- TASK TO CARRY OUT
Rewrite the items starting at the line containing "Click the red User 01 color swatch" and ending at the line containing "point(275,37)", replacing "field" with "text box" and leaving everything else unchanged.

- INFORMATION GIVEN
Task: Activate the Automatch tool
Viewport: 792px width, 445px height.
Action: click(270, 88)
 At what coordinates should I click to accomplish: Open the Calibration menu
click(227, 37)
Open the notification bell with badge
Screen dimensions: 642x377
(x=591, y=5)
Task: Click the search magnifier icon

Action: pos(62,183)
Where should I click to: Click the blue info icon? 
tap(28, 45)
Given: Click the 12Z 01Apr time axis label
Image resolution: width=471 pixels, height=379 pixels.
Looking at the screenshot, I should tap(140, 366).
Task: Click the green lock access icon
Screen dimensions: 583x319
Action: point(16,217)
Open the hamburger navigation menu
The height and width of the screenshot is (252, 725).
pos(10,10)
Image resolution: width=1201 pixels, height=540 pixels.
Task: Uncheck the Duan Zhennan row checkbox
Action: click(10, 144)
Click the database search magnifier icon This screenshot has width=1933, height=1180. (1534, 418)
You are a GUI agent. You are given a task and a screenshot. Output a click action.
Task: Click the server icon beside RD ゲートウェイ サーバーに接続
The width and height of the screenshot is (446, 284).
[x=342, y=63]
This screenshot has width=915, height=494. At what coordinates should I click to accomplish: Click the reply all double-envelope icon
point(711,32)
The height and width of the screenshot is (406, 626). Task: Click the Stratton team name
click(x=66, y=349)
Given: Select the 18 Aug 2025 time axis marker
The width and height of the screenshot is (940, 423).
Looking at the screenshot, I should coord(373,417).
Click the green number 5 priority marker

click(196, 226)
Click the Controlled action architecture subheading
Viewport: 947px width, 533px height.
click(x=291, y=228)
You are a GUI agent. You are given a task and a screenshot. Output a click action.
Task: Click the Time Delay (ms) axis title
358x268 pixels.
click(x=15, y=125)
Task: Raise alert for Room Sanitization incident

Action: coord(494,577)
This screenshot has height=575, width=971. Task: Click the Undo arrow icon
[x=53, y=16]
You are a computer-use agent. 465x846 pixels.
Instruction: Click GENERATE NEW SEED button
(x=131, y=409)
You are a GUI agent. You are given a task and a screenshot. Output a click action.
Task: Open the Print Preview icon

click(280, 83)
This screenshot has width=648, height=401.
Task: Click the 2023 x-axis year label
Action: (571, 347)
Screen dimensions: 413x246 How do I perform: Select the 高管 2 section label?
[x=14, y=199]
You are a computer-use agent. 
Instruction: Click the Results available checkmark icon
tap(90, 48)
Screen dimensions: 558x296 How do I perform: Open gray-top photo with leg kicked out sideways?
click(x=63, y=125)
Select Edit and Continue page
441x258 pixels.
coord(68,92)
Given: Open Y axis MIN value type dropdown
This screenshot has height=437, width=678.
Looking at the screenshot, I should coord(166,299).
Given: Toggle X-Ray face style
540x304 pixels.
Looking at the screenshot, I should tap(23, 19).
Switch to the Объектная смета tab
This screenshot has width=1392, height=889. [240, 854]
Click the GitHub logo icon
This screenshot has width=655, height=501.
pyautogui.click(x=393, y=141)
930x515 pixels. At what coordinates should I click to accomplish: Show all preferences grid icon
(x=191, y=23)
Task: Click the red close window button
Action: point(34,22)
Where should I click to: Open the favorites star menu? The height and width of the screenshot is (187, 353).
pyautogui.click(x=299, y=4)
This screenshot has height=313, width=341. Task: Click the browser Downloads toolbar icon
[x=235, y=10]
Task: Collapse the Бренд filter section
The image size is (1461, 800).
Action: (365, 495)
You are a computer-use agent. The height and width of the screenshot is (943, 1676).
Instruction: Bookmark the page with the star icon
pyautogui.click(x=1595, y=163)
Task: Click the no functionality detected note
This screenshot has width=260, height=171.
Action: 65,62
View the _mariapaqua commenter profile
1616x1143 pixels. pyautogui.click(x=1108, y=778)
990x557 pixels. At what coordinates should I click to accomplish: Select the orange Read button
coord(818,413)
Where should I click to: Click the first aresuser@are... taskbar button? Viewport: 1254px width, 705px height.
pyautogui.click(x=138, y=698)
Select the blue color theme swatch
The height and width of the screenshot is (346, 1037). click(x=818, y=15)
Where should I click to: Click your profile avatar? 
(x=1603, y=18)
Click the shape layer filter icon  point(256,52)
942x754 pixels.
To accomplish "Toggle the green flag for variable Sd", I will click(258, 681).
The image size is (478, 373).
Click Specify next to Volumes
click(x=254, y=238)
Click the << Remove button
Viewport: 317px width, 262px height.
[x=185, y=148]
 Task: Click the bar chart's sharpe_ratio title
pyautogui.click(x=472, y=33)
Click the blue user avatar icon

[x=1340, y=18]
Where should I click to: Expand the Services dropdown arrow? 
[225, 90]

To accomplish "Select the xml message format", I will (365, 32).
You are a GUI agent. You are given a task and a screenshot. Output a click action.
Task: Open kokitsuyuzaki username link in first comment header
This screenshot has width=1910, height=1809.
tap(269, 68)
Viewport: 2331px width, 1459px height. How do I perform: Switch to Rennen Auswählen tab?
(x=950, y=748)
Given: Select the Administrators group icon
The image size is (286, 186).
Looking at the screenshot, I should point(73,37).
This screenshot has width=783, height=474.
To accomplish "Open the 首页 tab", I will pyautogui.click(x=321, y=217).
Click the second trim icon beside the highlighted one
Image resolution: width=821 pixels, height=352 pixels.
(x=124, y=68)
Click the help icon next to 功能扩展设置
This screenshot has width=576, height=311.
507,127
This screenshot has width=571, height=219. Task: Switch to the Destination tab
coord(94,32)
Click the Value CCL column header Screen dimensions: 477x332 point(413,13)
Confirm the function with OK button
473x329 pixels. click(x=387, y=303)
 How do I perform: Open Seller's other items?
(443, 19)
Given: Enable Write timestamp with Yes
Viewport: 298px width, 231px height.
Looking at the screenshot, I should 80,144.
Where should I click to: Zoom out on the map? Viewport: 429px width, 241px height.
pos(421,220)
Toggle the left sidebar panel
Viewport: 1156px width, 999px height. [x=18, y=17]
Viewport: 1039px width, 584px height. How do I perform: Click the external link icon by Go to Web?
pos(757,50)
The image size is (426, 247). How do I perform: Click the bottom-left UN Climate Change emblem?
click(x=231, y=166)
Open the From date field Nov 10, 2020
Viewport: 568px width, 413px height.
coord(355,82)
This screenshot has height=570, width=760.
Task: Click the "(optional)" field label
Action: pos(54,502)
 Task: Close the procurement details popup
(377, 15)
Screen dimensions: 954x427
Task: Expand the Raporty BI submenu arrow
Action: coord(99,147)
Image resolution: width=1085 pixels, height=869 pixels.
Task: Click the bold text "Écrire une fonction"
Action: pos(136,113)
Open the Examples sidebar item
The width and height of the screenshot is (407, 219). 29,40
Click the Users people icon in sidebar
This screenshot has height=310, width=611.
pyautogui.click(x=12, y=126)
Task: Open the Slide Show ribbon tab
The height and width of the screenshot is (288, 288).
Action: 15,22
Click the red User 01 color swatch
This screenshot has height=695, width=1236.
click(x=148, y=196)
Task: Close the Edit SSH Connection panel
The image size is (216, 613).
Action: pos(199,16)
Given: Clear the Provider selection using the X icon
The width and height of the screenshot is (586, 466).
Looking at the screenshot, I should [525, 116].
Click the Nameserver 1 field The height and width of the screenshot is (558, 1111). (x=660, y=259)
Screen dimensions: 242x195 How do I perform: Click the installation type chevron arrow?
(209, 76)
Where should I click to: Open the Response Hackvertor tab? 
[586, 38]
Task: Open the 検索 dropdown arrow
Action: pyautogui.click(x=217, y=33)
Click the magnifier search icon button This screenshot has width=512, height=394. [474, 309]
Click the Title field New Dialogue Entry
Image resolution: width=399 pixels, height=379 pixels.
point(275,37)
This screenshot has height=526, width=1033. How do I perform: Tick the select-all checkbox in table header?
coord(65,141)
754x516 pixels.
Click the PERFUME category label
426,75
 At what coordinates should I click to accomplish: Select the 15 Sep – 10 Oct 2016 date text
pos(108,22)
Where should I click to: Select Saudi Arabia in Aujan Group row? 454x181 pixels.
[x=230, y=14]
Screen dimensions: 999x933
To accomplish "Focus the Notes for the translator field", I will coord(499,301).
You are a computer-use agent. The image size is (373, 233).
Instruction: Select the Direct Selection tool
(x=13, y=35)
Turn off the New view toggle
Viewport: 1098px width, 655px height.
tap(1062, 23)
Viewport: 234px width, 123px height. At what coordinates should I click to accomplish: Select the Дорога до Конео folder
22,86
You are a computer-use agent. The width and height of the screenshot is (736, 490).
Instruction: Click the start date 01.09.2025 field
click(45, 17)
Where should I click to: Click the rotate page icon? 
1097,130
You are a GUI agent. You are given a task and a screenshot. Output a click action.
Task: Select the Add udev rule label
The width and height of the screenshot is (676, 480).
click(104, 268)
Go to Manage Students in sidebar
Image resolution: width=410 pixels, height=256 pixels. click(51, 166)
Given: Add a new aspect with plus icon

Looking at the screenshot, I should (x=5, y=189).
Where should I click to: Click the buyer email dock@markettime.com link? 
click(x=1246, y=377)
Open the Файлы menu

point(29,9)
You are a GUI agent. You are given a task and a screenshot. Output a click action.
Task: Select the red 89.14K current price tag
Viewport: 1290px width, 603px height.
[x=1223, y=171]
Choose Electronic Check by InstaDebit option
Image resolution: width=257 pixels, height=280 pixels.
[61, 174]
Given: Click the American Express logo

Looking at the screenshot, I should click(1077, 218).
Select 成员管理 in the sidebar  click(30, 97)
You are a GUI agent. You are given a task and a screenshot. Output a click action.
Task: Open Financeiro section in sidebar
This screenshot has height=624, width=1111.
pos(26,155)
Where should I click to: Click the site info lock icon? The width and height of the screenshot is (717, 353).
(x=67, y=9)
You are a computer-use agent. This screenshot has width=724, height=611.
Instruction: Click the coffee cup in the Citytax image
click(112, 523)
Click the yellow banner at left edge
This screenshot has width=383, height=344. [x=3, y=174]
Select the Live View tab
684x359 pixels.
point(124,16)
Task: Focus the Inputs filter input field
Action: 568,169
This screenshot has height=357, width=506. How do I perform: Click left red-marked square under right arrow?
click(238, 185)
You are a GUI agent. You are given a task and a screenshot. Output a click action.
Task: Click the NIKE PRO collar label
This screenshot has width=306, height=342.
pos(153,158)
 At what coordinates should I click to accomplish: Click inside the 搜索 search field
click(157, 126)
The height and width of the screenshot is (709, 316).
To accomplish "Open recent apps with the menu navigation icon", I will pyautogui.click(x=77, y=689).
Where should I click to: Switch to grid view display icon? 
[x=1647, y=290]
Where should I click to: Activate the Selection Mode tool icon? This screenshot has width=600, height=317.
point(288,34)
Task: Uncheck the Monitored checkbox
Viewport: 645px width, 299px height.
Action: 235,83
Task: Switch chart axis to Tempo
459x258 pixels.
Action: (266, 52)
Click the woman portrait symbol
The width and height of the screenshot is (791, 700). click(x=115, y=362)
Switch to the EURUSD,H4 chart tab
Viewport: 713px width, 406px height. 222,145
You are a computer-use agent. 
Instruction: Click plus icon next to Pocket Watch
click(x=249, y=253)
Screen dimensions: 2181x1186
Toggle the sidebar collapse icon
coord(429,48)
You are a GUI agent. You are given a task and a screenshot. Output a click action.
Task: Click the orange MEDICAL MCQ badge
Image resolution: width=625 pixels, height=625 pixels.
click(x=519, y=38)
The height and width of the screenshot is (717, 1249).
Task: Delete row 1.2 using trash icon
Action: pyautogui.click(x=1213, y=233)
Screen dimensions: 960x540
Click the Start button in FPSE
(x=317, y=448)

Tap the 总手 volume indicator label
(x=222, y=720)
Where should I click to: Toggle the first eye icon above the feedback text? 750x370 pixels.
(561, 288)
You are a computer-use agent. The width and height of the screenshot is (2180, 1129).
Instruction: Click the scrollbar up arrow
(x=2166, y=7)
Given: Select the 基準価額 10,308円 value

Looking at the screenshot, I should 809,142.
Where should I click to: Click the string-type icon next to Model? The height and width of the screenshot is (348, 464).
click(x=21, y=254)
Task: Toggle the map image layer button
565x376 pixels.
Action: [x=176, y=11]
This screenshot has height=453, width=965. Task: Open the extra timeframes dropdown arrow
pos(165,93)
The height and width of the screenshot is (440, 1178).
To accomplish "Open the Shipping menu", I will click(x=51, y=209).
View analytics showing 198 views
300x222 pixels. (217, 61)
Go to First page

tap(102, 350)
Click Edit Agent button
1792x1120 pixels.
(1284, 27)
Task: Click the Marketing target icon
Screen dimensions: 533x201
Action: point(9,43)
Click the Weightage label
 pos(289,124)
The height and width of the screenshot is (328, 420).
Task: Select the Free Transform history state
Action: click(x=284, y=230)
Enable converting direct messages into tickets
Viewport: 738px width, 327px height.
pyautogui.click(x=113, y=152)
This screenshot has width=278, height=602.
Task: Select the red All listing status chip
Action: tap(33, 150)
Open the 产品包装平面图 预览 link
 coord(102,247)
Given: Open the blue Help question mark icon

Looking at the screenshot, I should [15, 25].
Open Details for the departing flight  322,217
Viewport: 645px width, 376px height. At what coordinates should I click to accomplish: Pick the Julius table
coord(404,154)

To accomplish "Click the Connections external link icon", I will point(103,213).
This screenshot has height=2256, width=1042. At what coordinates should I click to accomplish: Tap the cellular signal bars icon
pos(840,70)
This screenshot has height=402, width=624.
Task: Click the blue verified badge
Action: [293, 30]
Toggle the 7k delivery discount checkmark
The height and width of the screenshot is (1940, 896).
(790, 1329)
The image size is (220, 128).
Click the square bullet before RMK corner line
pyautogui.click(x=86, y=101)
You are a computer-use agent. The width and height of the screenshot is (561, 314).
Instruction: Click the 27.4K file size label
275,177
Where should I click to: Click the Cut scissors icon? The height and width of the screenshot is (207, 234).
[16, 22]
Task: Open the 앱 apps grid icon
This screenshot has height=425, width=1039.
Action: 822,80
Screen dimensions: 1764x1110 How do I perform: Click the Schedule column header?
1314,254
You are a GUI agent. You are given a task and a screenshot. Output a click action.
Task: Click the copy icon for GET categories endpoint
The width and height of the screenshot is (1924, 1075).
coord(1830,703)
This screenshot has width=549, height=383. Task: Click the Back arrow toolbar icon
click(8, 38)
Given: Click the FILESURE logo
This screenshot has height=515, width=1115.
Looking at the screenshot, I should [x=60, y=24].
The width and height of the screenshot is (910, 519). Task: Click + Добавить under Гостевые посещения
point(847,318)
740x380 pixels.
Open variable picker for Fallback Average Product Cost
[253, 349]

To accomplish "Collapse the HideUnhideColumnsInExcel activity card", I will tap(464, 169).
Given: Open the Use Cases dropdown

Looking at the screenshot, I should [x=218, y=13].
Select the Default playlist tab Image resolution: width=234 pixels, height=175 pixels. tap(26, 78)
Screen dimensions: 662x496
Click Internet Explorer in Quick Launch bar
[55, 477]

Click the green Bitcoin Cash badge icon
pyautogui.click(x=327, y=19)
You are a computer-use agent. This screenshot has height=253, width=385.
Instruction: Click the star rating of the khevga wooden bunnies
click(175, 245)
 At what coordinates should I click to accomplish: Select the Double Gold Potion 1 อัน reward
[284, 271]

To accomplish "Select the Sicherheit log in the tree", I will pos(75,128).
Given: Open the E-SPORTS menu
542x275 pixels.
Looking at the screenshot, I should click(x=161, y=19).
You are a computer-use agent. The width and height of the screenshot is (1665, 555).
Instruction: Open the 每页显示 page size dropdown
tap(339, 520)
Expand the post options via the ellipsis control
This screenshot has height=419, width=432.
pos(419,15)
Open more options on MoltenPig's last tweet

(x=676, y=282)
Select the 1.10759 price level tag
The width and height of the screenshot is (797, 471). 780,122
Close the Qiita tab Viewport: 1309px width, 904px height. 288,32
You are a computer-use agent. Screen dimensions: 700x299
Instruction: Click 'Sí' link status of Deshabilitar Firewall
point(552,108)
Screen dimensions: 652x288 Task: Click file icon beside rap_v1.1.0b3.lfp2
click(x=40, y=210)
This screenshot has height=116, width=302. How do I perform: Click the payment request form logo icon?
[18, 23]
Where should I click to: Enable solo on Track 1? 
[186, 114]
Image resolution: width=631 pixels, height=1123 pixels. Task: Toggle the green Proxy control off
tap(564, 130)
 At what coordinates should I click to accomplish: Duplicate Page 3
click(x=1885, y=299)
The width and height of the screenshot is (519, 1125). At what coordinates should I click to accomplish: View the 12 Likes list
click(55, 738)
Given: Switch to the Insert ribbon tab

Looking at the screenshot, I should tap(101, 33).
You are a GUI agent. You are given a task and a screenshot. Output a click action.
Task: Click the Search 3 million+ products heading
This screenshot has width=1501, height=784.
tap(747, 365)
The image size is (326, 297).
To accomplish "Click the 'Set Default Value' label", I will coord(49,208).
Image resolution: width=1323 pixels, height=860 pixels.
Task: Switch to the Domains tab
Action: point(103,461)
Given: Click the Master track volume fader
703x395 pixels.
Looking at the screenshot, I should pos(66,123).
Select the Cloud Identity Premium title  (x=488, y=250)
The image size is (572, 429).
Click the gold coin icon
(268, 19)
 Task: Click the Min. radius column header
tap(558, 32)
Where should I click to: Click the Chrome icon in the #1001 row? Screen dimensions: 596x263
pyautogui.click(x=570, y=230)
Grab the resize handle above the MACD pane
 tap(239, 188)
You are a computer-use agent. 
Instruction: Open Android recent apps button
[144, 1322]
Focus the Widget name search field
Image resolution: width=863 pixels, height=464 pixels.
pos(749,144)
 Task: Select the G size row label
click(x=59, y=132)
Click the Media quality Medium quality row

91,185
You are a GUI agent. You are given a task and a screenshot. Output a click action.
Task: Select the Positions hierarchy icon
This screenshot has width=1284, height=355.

- RESPONSE TO THE EXERCISE
Click the red User 01 color swatch
This screenshot has height=695, width=1236.
click(x=148, y=196)
Task: Close the Edit SSH Connection panel
The image size is (216, 613).
Action: pos(199,16)
Given: Clear the Provider selection using the X icon
The width and height of the screenshot is (586, 466).
Looking at the screenshot, I should [525, 116].
Click the Nameserver 1 text box The height and width of the screenshot is (558, 1111). (x=660, y=259)
Screen dimensions: 242x195 How do I perform: Click the installation type chevron arrow?
(209, 76)
Where should I click to: Open the Response Hackvertor tab? 
[586, 38]
Task: Open the 検索 dropdown arrow
Action: pyautogui.click(x=217, y=33)
Click the magnifier search icon button This screenshot has width=512, height=394. [474, 309]
Click the Title text box New Dialogue Entry
Image resolution: width=399 pixels, height=379 pixels.
point(275,37)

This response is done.